Records provided:
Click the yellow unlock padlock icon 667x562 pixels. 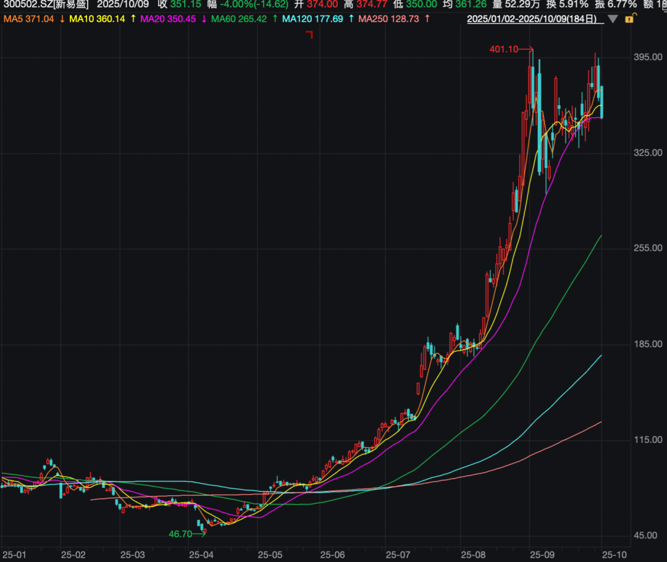click(630, 19)

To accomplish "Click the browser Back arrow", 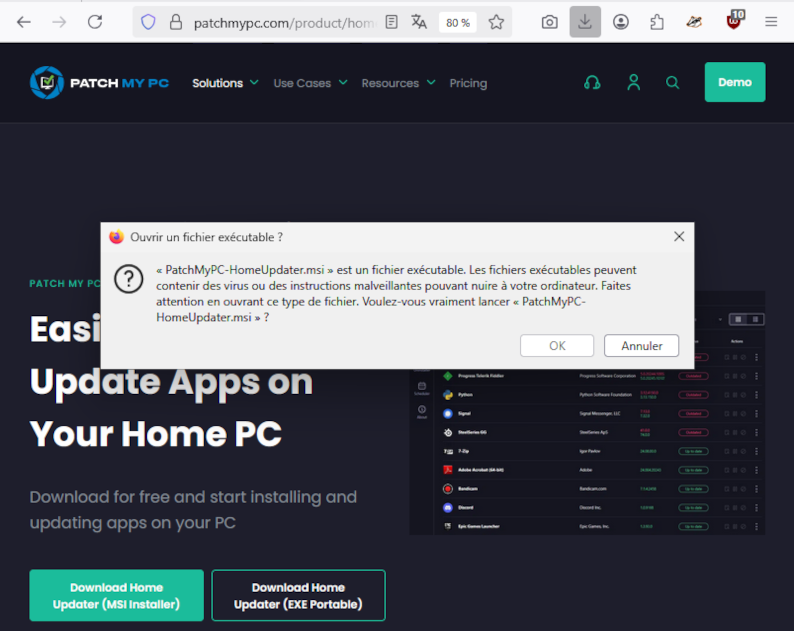I will click(24, 22).
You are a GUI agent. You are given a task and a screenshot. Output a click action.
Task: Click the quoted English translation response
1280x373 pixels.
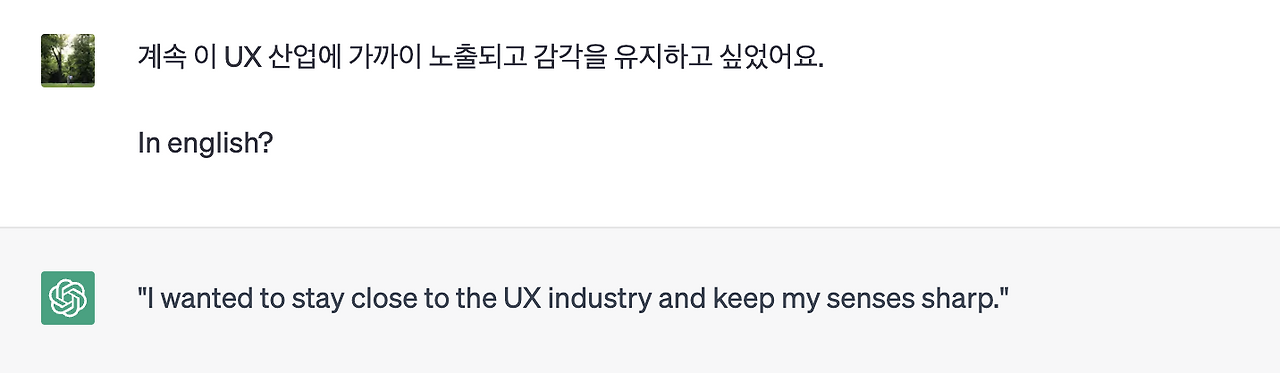point(573,298)
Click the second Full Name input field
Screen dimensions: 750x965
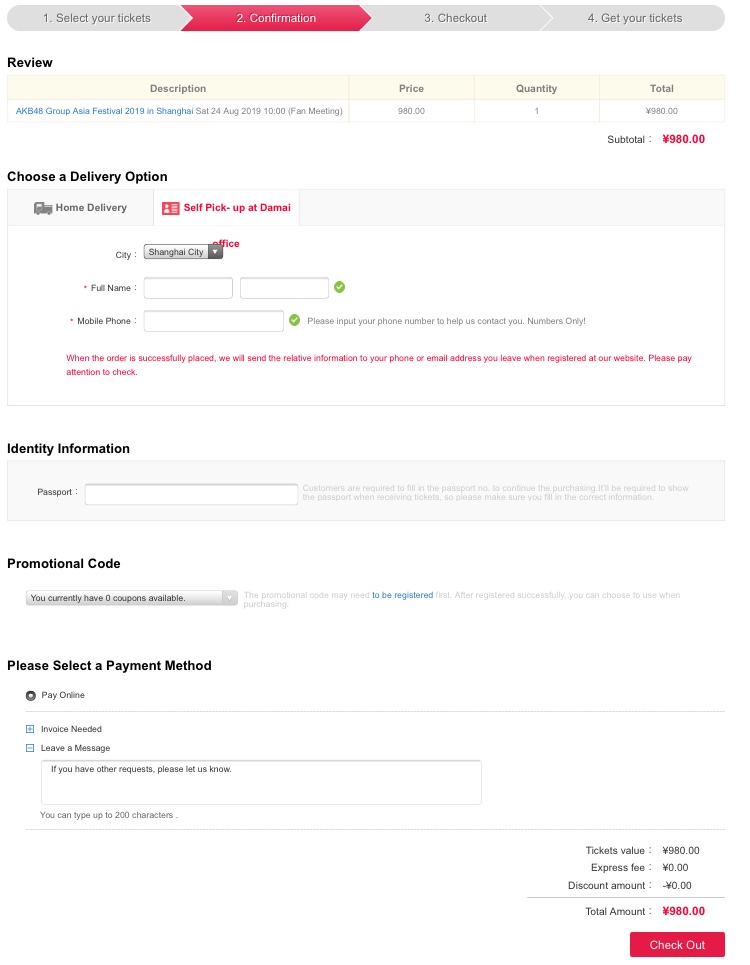tap(284, 287)
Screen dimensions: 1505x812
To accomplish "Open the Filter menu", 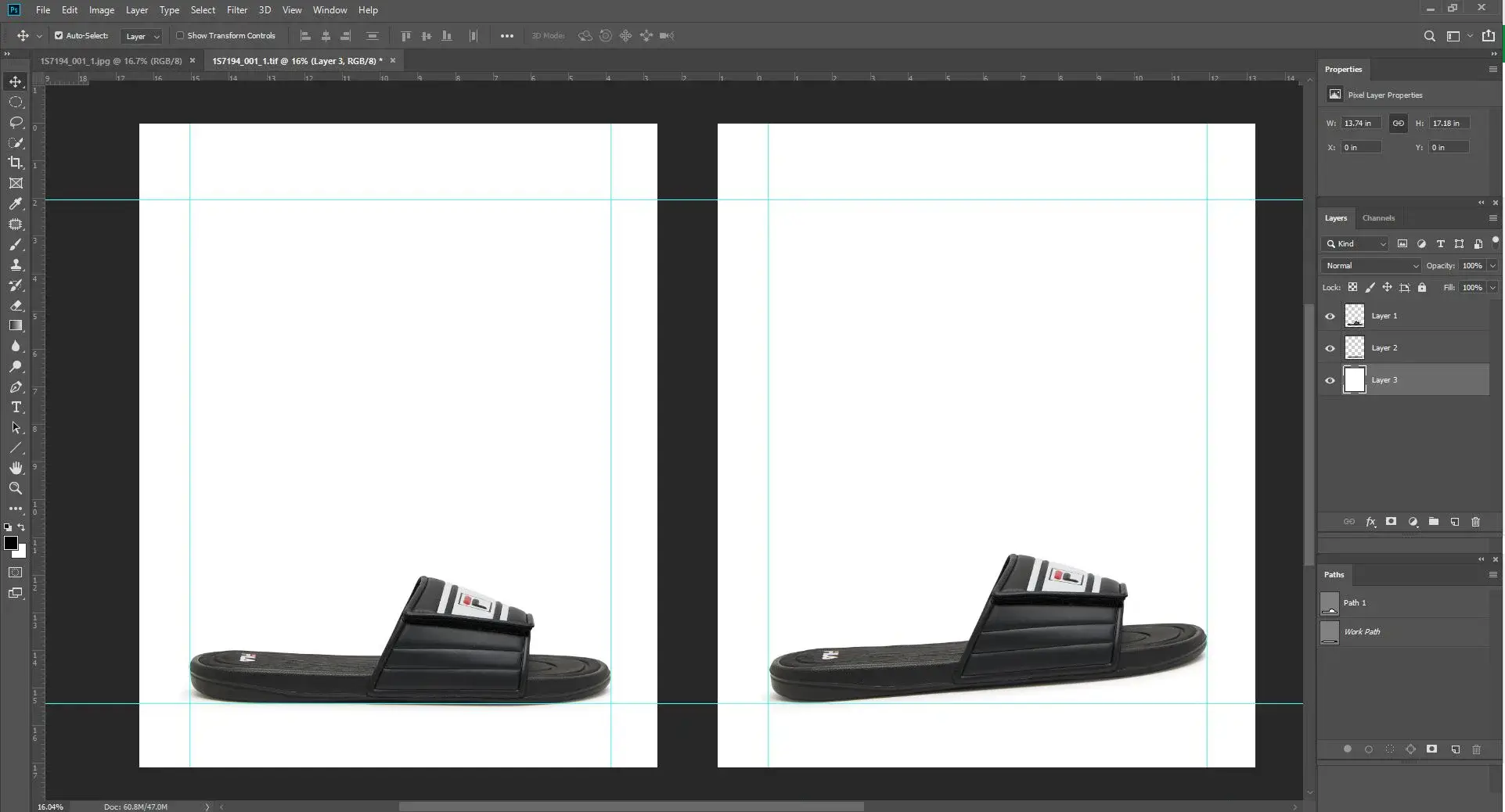I will [236, 10].
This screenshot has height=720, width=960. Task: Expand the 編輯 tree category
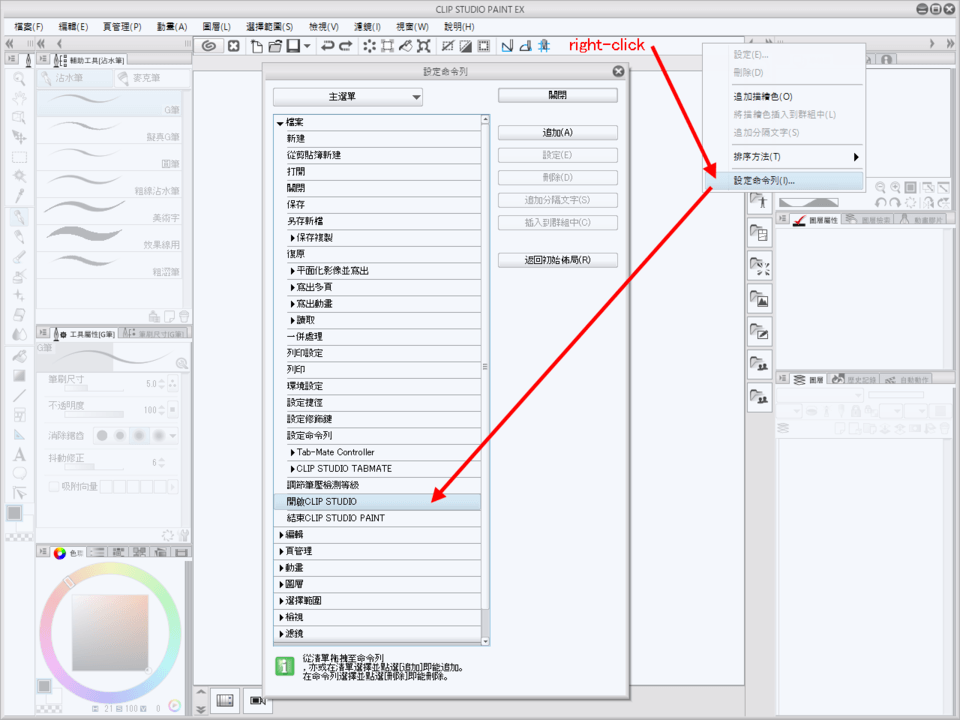pos(280,535)
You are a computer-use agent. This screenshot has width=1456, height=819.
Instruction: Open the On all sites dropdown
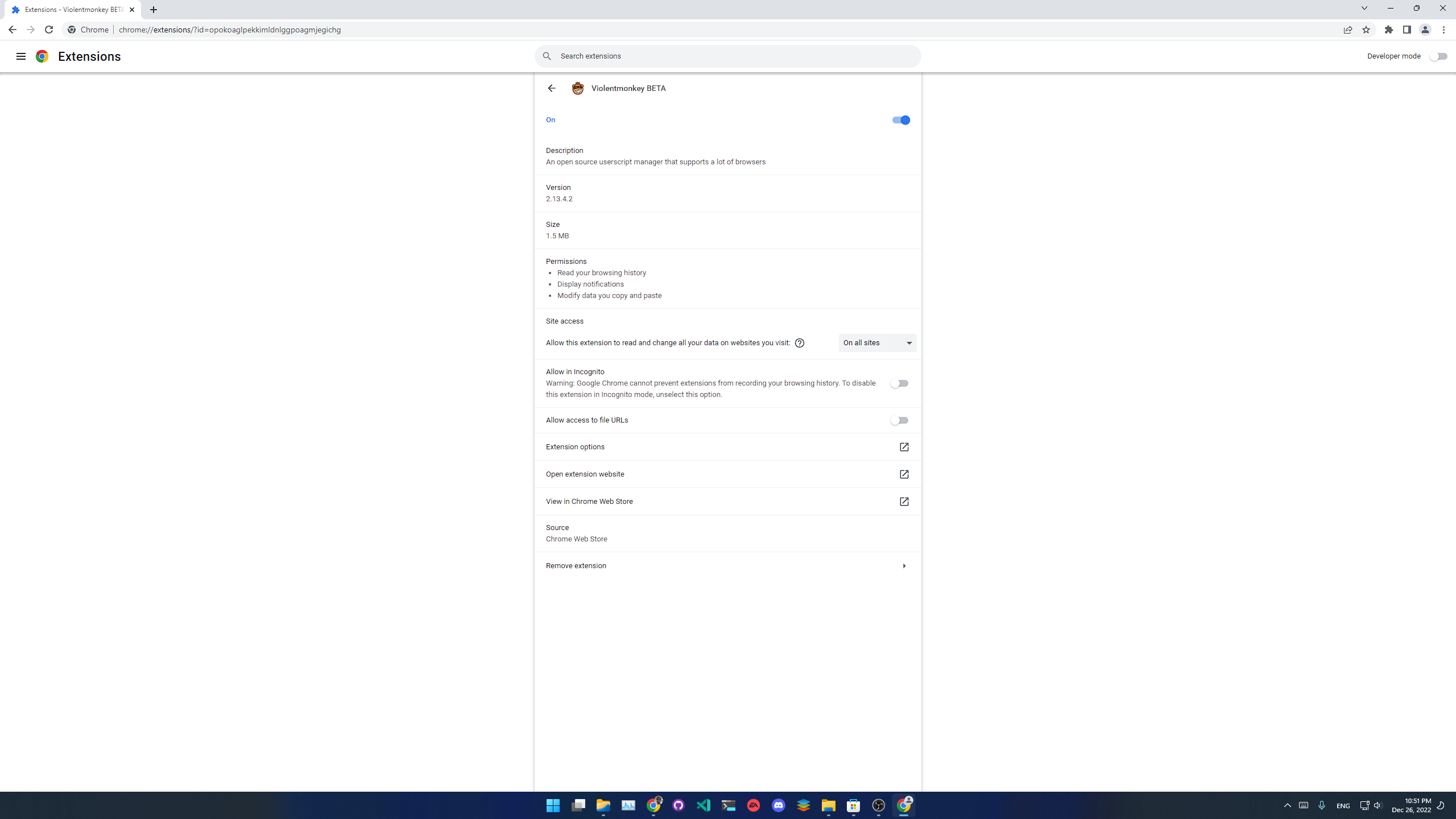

Task requirements: Convert everything from the line containing "You are a computer-use" down through the last of the items above into a JSON list of strings, one per line, leaving out blank lines and any pictures.

Complete answer:
[
  "You are a computer-use agent. This screenshot has width=1456, height=819.",
  "Instruction: Open the On all sites dropdown"
]